The oldest of the children was 12 years old and they were all waiting for the United Nations High Commissioner for Refugees (UNHCR) to decide on their family’s cases and assign them a new country. One of them said they want to go to Switzerland and another one talked about their love of Germany. Farzad, who was more excitable than the others, said he liked being here in Turkey because there is a Sunni majority: “I don’t like a place full of Shia people,” he told me.

When they left Afghanistan, these kids took a piece of that country’s religious civil war with them — and it is hard to know when and if they will ever let it go.

Mohammad, the 12 year old, talked about the human trafficker with whom they had traveled. “The bastard trafficker beat us up with a stick. The kid that ended up with a broken foot, he supposedly took him to a doctor who put a cast on his foot, but when we got to Turkey and a real doctor examined his foot, he said he needed an operation and the cast had made the situation worst. Now the poor kid has been in his bed for the last two months.”

Arman, 10, from Herat, interrupted Mohammad. “Baluch people helped us leave Iran for Turkey. All the children were crying at the border. Iranian police officers hit us in the head with the bottom of their guns. They even killed one person.”

I was completely shocked by this. “You saw someone getting killed in front of your eyes?” I asked.

They nodded their heads yes as if it was no big deal. “When the Iranian police caught us, our trafficker disappeared all of a sudden.”

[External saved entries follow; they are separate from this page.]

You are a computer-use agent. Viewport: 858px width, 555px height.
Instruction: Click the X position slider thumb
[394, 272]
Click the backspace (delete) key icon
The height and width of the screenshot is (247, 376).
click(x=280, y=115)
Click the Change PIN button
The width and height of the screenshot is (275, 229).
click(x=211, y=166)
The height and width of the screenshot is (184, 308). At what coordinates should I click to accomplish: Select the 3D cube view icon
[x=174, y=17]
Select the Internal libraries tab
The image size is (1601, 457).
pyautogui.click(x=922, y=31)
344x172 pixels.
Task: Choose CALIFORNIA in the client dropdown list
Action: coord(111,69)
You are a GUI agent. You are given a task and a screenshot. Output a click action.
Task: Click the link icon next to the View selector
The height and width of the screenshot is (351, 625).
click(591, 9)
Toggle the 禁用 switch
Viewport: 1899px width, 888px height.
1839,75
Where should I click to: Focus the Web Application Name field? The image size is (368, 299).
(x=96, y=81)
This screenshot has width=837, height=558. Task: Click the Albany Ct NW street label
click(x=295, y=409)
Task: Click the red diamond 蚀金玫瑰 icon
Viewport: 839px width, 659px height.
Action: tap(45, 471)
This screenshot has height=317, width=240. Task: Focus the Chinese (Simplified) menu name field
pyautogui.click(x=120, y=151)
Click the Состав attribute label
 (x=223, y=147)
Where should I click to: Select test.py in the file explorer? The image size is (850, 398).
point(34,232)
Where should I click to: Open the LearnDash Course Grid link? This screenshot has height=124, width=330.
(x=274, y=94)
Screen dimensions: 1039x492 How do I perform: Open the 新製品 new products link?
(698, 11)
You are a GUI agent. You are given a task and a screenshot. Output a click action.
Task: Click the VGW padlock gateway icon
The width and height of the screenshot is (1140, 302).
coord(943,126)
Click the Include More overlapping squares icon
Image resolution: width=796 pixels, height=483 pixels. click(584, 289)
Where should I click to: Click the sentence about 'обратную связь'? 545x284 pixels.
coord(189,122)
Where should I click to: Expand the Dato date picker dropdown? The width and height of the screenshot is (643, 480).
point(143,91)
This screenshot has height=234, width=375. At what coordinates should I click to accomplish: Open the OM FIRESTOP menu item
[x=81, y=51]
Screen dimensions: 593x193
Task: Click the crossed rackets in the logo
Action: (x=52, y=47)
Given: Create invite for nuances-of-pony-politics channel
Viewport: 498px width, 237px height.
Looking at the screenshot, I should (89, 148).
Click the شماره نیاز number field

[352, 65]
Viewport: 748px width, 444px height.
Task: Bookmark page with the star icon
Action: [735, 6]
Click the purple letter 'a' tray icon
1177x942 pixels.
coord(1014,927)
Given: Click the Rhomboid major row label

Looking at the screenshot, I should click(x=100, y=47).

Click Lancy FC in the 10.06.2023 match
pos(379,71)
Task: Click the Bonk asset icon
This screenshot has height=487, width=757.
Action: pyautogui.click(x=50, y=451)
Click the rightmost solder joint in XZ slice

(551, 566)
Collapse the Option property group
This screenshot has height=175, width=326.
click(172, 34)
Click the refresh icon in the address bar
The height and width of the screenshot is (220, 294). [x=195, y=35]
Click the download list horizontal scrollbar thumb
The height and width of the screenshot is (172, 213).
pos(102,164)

I wanted to change the subject. “Do you have any fun stories of your trip?” I asked them. What they told me did not necessarily sound fun.

“Escaping from police on the Turkish border was fun,” said Mohammad. “We came across another family that had been left behind by the group they were in. They warned us to go back since there was a police trap ahead — they said the police would shoot us. Whenever we saw police lights, we took cover. Many of the men on their own ran back across the border to Iran when they saw the police that night, but the families were too scared to go back. We took cover near a big pit filled with water; I fell in and was wet from head to toe. It was really cold that night. The Turkish border was very difficult and cold.”

One of the other kids chimed in. “We walked from dust to dawn when we finally met some new traffickers who wanted to help us the rest of the way. We didn’t want to go with them, but we had no other option. We had an Afghan doctor with us who was the guide and translator for our group. But when his foot got injured, he left us with his wife and two other men.”

Mohammad then picked up the story again. “The trafficker was not with us at all, we never saw him [when we were walking]. The advantage was that if you were with a trafficker there were lower chances of getting caught. If we had not had women with us, we could have run away,” Mohammad said with a smile. “Women couldn’t run like us men.”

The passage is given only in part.